Work to be completed: Exactly how many lines in this material contain the string "agent"? Reply with the number alone.
***
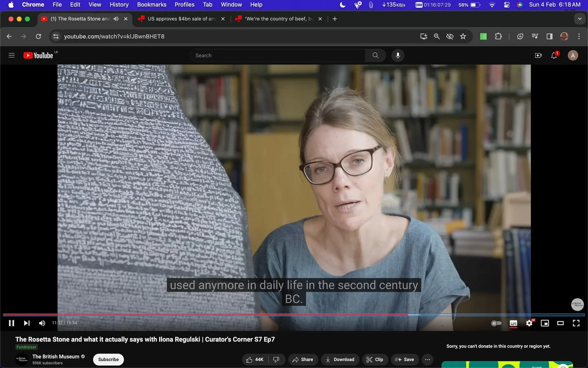Seek on the red video progress bar

coord(206,315)
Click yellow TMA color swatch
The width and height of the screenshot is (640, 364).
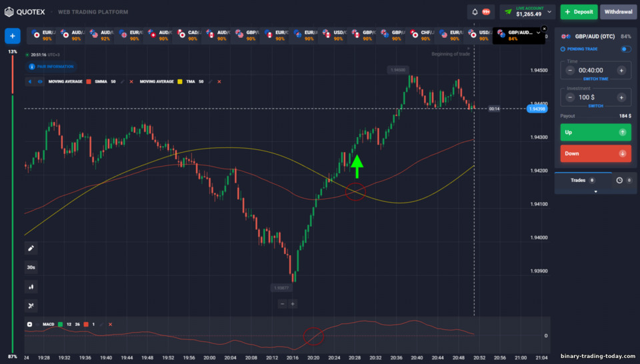coord(179,81)
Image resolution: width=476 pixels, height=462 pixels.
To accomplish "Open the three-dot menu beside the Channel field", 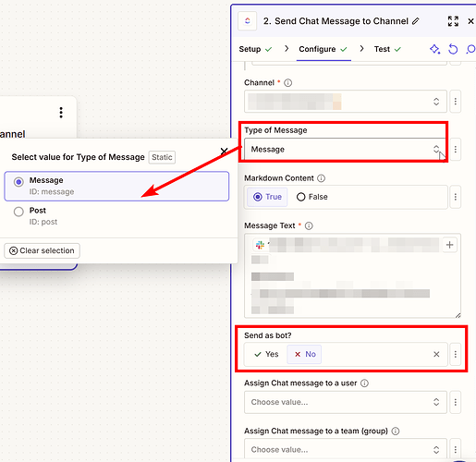I will (x=456, y=102).
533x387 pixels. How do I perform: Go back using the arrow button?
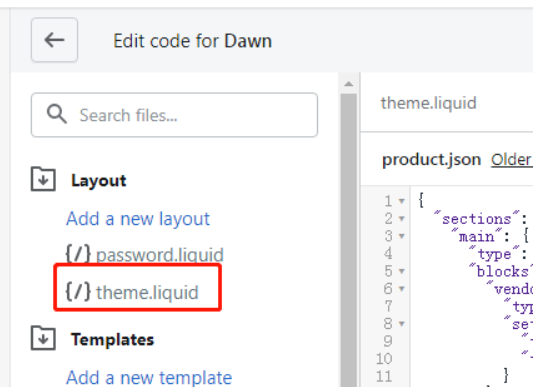click(54, 40)
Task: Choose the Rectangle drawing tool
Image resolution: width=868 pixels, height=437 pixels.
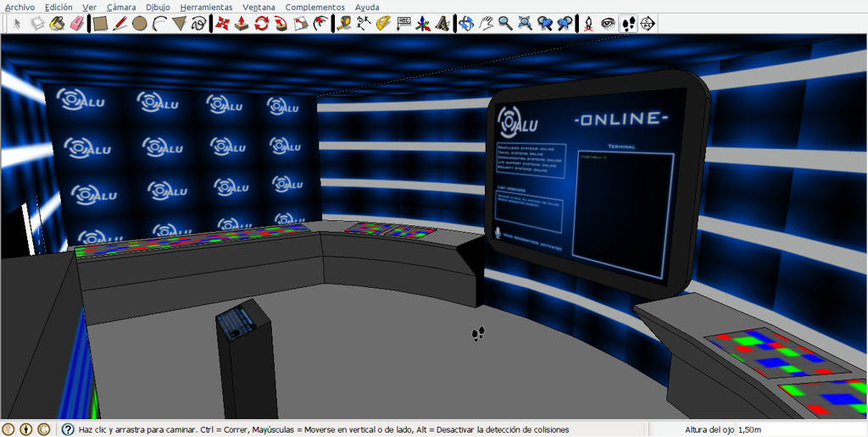Action: pos(100,23)

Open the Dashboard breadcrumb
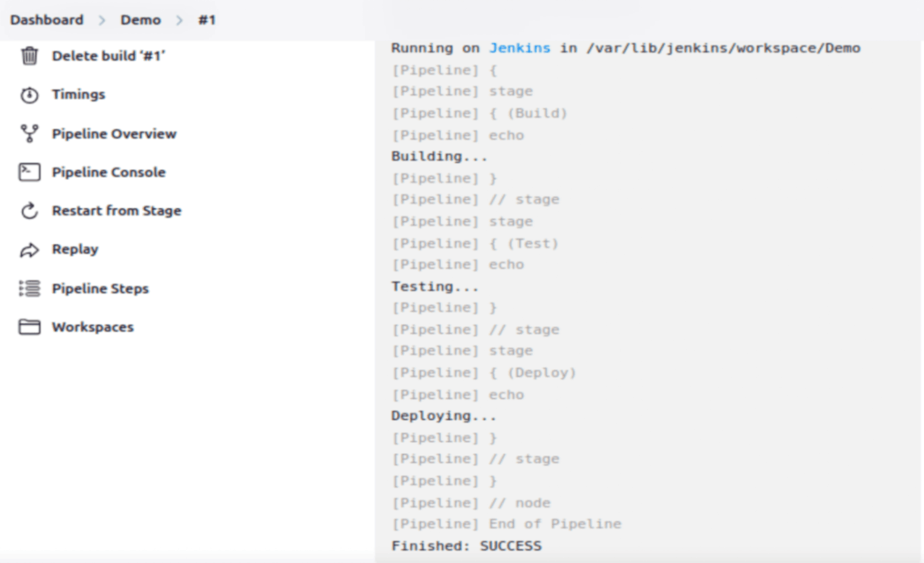(47, 20)
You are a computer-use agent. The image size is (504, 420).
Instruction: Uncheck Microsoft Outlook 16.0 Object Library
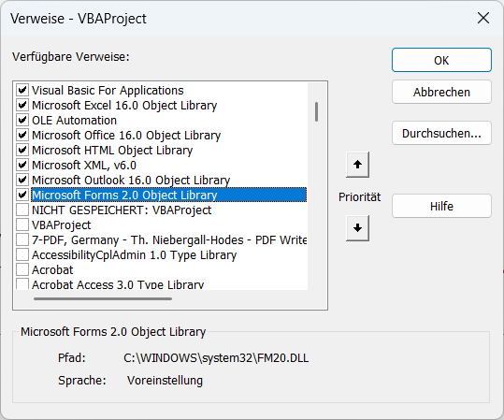(22, 180)
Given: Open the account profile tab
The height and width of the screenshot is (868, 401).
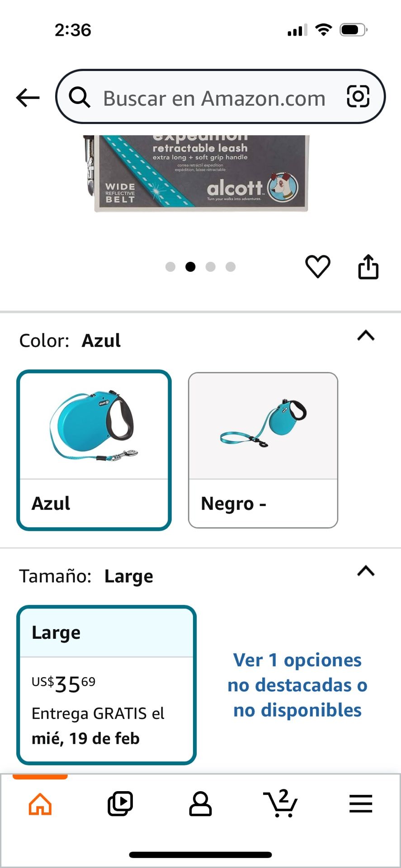Looking at the screenshot, I should coord(200,804).
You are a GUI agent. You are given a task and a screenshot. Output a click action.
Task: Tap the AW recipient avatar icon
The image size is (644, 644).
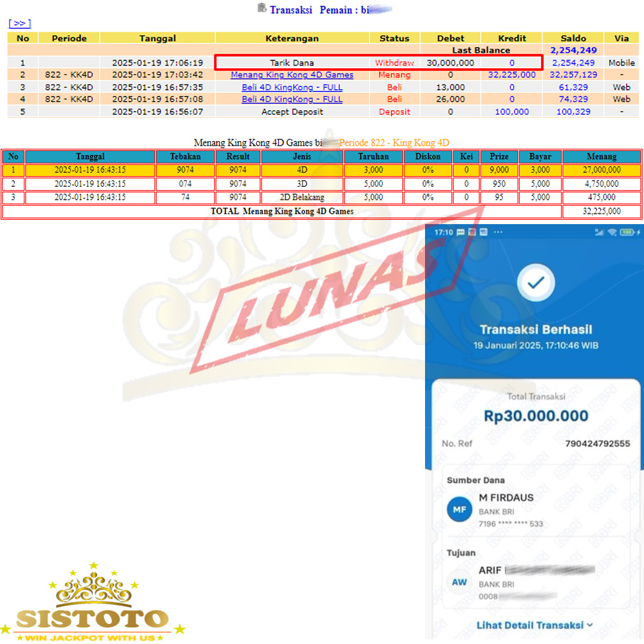[x=459, y=582]
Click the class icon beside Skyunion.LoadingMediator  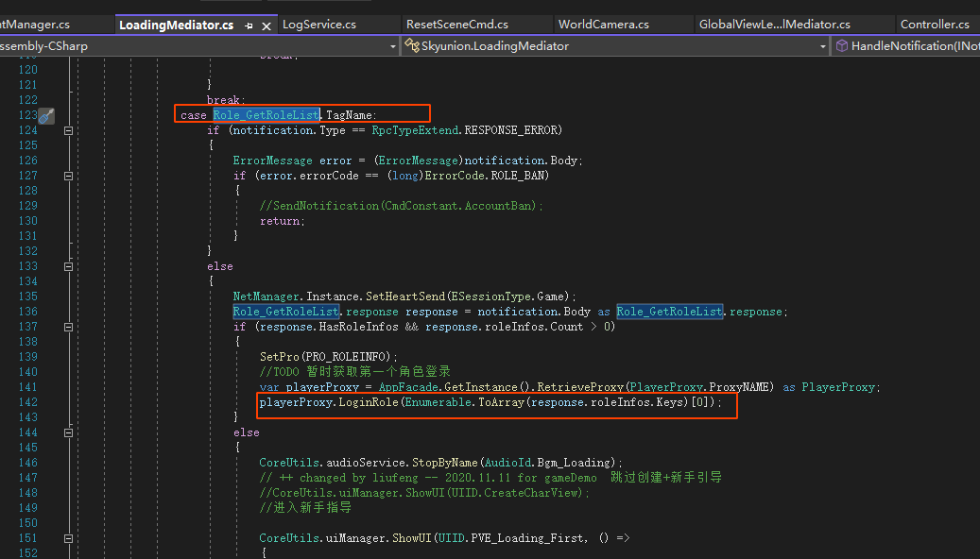pos(412,45)
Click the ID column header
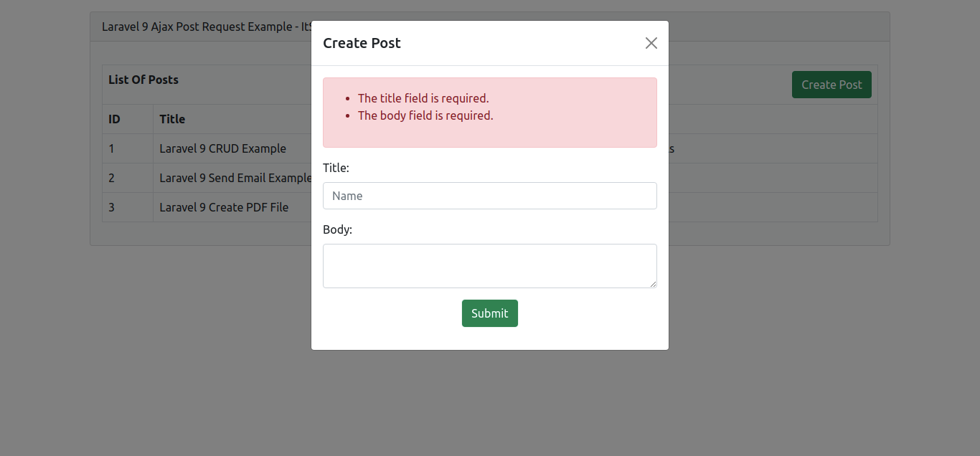The image size is (980, 456). [115, 119]
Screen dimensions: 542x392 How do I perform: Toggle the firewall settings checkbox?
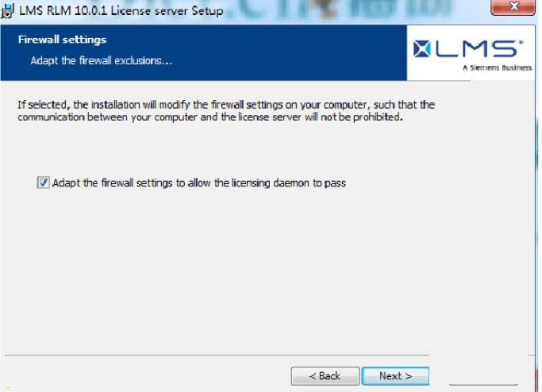click(43, 183)
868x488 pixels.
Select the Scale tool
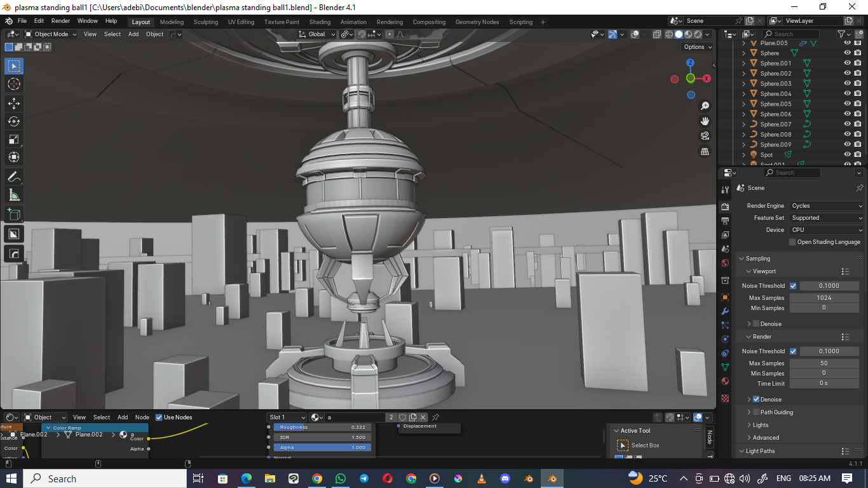coord(14,139)
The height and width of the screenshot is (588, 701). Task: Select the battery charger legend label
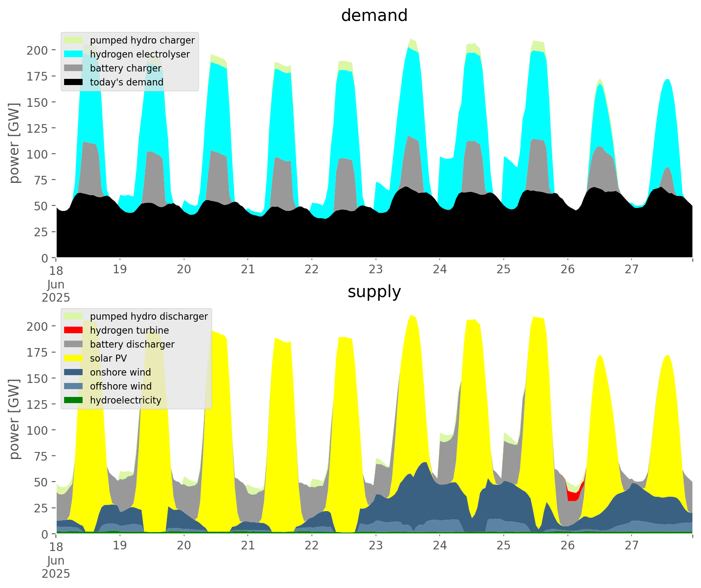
***
Final answer: 2